Pourquoi les entreprises se détournent du traditionnel CV

Les limites d’un outil figé

Depuis longtemps considéré comme le Graal des équipes de recrutement, le curriculum vitae semble aujourd’hui avoir fait son temps. Car s’il donne à voir des trajectoires professionnelles, ce n’est qu’une vision parcellaire des parcours qu’il offre aux recruteurs. Certes, ces derniers en apprennent plus sur le cursus scolaire du candidat, ses précédentes expériences, les diplômes obtenus. Mais très peu sur ses soft skills.

Or, dans un monde du travail en pleine mutation, les compétences comportementales prennent désormais une importance qu’elles n’avaient pas jusqu’ici. Il n’est plus juste question de juger un candidat sur ses diplômes, mais sur ses compétences réelles, son potentiel à s’intégrer dans une équipe, ses aptitudes sociales. Tout ce qu’un simple bout de papier ne peut pas révéler.
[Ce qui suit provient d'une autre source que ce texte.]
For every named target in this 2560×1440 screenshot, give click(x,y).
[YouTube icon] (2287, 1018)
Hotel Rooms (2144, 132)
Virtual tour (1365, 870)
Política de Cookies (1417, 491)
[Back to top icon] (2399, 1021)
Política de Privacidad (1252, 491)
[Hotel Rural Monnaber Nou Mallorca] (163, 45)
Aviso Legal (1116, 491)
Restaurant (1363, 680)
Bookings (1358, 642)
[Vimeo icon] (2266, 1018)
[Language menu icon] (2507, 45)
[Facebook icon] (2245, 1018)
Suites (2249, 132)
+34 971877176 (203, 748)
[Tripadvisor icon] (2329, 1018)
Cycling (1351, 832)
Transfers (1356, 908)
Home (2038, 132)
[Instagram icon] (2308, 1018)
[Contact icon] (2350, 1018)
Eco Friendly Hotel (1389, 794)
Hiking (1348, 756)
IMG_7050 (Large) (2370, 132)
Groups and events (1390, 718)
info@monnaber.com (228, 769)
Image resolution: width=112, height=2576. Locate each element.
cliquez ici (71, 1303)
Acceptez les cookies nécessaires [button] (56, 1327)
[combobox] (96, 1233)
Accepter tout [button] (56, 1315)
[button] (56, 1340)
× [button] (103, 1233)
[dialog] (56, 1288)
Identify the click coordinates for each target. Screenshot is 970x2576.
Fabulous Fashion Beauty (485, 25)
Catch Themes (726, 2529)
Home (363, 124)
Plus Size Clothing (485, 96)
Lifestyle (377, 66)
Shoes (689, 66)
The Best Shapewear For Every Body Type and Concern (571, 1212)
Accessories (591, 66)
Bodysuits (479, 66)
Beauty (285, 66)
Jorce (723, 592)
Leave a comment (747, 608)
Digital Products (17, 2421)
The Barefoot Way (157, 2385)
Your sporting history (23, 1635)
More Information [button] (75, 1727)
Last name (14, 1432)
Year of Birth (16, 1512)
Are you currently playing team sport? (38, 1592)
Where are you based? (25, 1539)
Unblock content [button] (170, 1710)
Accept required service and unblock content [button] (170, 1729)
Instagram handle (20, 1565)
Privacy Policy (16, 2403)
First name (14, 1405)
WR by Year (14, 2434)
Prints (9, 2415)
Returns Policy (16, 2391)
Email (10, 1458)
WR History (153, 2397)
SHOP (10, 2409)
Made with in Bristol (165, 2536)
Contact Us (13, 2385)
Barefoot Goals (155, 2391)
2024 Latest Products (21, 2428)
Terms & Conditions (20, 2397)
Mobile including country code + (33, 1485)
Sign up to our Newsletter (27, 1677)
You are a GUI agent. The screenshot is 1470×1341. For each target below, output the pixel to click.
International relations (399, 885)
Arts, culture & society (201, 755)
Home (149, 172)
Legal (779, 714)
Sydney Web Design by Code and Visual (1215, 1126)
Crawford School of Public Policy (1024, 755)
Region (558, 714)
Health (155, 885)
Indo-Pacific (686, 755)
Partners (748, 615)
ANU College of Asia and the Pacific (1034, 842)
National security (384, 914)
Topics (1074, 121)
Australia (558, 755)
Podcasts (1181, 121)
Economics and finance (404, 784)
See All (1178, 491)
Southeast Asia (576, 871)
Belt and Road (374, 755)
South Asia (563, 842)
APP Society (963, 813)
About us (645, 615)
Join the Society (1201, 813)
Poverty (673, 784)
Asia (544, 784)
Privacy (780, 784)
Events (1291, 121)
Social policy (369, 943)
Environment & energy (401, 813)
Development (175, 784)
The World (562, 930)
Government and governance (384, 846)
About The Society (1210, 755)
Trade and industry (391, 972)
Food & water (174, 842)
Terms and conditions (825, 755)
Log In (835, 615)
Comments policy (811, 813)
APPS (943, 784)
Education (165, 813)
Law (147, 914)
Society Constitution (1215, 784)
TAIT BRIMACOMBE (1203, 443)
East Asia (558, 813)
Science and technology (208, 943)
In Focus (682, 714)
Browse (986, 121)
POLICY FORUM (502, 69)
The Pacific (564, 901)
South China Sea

L’obtention d’un diplôme dans une grande école est-elle nécessairement gage de qualité ? Un trou dans un CV est-il forcément signe de démotivation ? Un jeune diplômé tout fraîchement sorti d’études a-t-il moins de compétences qu’un senior ?

Ces jugements à l’emporte-pièce, souvent induits à la lecture d’un CV, peuvent conduire à écarter des profils moins classiques, parfois à la marge, dits “atypiques”. Voire à provoquer de la discrimination à l’embauche, en ne favorisant que des profils qui nous ressemblent.

Des candidats qui sont pourtant riches en compétences, qui ne passent pas le premier filtre de sélection.

En clair, le format rigide du CV laisse peu de place à la nuance, au récit personnel ou à la mise en contexte des parcours. Il ne dit rien des valeurs du candidat, de sa capacité à rebondir après un échec, de son intelligence émotionnelle ou de son envie d’apprendre.

Une inadéquation avec les nouveaux besoins RH

Selon une étude de la DARES menée en 2023, trois métiers sur quatre sont en tension forte ou très forte, ce qui représente un peu plus des deux tiers de l’emploi total. Face à cette réalité, le monde du travail change : les entreprises se disputent les meilleurs talents, les attentes côté candidats évoluent, et les RH doivent adapter leur manière de recruter.

Les hard skills ne règnent plus en maître : on cherche désormais des talents adaptables, curieux, qui ont la volonté d’apprendre. Les compétences comportementales, aussi appelées soft skills, deviennent des atouts différenciants. Autonomie, esprit critique, capacité d’adaptation, intelligence émotionnelle : autant de qualités désormais recherchées au même titre – voire davantage – que les compétences techniques pures.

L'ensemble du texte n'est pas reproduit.